Restate word for word every line from the top of the data below down through the line that holds "Given: Open the Hostname column filter icon".

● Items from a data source
********
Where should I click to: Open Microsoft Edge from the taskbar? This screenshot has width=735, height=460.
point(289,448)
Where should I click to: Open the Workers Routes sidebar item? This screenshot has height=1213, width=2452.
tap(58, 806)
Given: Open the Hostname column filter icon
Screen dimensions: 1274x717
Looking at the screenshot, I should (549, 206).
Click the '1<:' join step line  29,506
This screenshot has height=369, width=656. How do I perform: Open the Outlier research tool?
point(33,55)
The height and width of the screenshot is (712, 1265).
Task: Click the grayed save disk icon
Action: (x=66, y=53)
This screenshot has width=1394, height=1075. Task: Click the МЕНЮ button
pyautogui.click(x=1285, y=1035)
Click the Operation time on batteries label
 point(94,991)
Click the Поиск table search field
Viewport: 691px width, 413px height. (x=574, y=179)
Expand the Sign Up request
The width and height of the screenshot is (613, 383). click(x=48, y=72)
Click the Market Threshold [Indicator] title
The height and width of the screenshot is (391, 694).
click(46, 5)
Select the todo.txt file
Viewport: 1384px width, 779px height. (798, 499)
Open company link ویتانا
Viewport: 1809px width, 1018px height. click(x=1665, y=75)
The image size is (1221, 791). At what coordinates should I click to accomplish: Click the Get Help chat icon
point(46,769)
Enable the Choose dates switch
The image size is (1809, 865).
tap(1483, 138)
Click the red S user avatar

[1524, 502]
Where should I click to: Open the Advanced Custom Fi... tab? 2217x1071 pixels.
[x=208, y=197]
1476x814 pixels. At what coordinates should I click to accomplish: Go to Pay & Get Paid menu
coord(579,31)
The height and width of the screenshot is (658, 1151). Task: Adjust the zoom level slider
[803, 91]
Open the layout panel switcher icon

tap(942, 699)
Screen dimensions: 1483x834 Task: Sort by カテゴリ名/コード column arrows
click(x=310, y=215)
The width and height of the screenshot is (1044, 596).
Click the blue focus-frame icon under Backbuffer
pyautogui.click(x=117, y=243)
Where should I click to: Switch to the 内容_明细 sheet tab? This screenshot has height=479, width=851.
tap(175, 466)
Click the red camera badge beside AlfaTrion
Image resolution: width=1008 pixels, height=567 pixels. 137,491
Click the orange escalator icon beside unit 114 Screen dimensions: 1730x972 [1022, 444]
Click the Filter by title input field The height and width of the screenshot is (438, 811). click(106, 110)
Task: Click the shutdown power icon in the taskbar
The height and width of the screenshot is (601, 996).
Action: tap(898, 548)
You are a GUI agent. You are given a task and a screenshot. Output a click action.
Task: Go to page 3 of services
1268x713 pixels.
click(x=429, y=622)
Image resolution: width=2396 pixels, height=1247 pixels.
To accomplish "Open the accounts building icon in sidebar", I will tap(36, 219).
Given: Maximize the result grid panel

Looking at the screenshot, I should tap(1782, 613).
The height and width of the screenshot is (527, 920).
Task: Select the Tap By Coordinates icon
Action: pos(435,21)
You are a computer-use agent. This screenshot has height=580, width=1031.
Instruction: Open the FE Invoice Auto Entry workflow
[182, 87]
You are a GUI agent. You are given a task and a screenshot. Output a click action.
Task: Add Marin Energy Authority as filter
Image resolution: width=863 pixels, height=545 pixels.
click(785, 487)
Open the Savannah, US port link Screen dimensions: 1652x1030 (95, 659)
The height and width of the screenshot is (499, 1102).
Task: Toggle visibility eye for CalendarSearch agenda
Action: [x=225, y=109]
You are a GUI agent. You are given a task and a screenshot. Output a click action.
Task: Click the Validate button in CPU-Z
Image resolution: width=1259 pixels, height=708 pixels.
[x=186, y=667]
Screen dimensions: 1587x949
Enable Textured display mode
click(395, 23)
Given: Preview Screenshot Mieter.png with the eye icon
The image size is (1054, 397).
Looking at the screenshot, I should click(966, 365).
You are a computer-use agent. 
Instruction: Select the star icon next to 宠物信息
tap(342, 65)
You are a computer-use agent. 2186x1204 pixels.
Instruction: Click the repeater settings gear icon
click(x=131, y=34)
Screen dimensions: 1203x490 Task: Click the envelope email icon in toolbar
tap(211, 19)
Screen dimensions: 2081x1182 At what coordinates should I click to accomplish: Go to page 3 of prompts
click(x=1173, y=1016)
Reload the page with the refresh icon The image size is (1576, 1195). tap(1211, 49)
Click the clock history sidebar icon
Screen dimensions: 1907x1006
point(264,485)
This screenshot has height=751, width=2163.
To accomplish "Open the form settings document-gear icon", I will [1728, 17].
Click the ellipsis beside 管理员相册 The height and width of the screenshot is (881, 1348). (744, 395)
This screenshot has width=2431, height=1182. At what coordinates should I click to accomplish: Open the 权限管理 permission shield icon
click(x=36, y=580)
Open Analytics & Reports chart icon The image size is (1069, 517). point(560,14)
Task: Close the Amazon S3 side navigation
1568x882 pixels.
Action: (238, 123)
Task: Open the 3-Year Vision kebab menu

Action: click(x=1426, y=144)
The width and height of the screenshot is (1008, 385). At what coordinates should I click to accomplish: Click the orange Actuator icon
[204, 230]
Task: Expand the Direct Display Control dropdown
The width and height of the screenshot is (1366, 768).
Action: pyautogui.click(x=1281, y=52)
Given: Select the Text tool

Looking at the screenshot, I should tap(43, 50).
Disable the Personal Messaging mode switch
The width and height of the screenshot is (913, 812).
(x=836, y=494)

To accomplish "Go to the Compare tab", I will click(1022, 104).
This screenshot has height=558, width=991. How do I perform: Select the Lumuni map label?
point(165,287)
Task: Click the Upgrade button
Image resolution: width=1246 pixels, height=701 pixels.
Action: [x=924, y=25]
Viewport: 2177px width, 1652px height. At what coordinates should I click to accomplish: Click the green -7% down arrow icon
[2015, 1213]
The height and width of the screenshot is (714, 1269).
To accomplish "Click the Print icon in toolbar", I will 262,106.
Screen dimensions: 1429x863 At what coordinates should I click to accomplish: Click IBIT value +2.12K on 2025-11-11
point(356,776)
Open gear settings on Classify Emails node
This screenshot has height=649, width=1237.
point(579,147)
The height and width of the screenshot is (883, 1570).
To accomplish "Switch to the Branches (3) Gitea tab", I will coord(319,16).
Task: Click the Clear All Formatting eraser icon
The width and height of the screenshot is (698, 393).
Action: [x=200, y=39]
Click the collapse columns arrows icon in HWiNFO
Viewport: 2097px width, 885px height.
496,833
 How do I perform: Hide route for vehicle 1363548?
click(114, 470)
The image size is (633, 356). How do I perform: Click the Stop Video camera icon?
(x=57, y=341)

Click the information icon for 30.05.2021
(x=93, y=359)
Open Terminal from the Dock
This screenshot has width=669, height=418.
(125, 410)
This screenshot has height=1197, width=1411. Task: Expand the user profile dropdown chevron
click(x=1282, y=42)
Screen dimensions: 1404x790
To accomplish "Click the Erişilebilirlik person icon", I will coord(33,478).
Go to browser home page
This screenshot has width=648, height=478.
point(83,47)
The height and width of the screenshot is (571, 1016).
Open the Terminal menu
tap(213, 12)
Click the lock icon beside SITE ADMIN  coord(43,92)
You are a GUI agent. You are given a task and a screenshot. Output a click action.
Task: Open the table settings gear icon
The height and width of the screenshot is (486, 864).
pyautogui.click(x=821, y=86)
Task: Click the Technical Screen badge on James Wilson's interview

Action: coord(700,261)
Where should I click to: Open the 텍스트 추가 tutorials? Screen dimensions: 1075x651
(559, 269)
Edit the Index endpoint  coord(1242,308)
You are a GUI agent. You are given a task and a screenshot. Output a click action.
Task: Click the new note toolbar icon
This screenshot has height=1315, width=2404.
********
● The answer
Where should I click to: Open Microsoft Edge from the taskbar? This screenshot has width=735, height=460.
point(289,448)
Where should I click to: Open the Workers Routes sidebar item? This screenshot has height=1213, width=2452.
tap(58, 806)
Given: Open the Hostname column filter icon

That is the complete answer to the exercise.